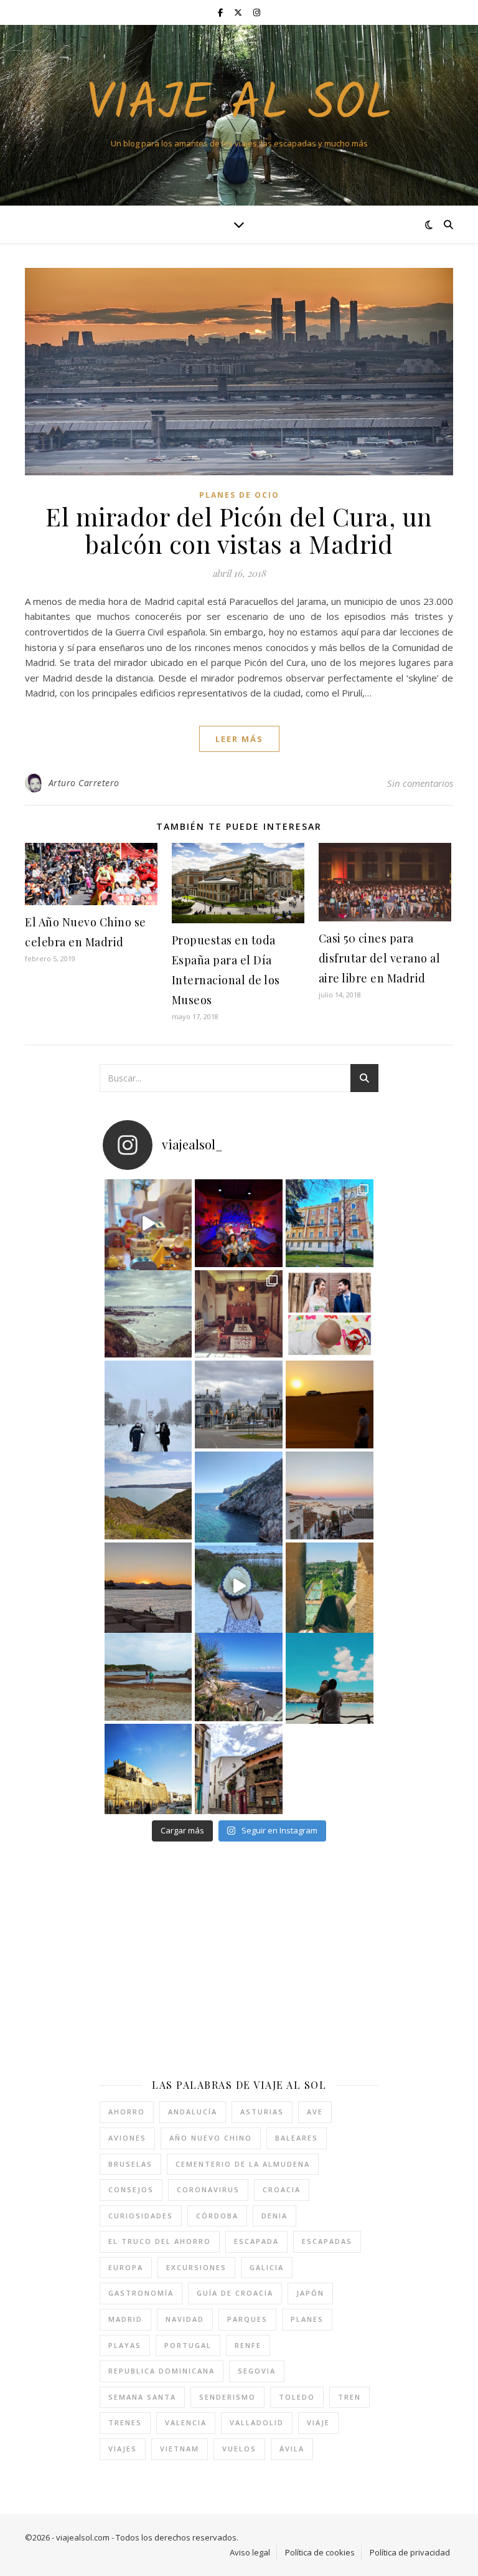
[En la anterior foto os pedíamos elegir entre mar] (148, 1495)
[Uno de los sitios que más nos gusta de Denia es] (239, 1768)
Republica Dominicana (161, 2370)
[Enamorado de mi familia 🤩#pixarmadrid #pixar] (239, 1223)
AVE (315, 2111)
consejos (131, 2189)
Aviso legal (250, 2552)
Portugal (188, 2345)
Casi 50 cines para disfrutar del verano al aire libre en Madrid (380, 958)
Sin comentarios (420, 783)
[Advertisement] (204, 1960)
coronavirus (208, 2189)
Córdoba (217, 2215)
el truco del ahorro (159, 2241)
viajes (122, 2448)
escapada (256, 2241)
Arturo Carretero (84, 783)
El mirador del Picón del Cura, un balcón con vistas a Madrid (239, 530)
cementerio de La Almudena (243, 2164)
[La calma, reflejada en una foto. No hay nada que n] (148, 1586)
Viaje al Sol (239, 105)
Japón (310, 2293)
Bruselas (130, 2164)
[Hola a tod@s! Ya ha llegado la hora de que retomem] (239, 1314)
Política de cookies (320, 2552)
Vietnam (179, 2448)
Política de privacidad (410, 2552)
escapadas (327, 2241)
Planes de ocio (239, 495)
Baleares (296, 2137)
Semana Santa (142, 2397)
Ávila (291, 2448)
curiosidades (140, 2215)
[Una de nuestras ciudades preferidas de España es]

--------------------------------------------------

The records are given above. Copy each line in them that holds "foto".

[En la anterior foto os pedíamos elegir entre mar] (148, 1495)
[La calma, reflejada en una foto. No hay nada que n] (148, 1586)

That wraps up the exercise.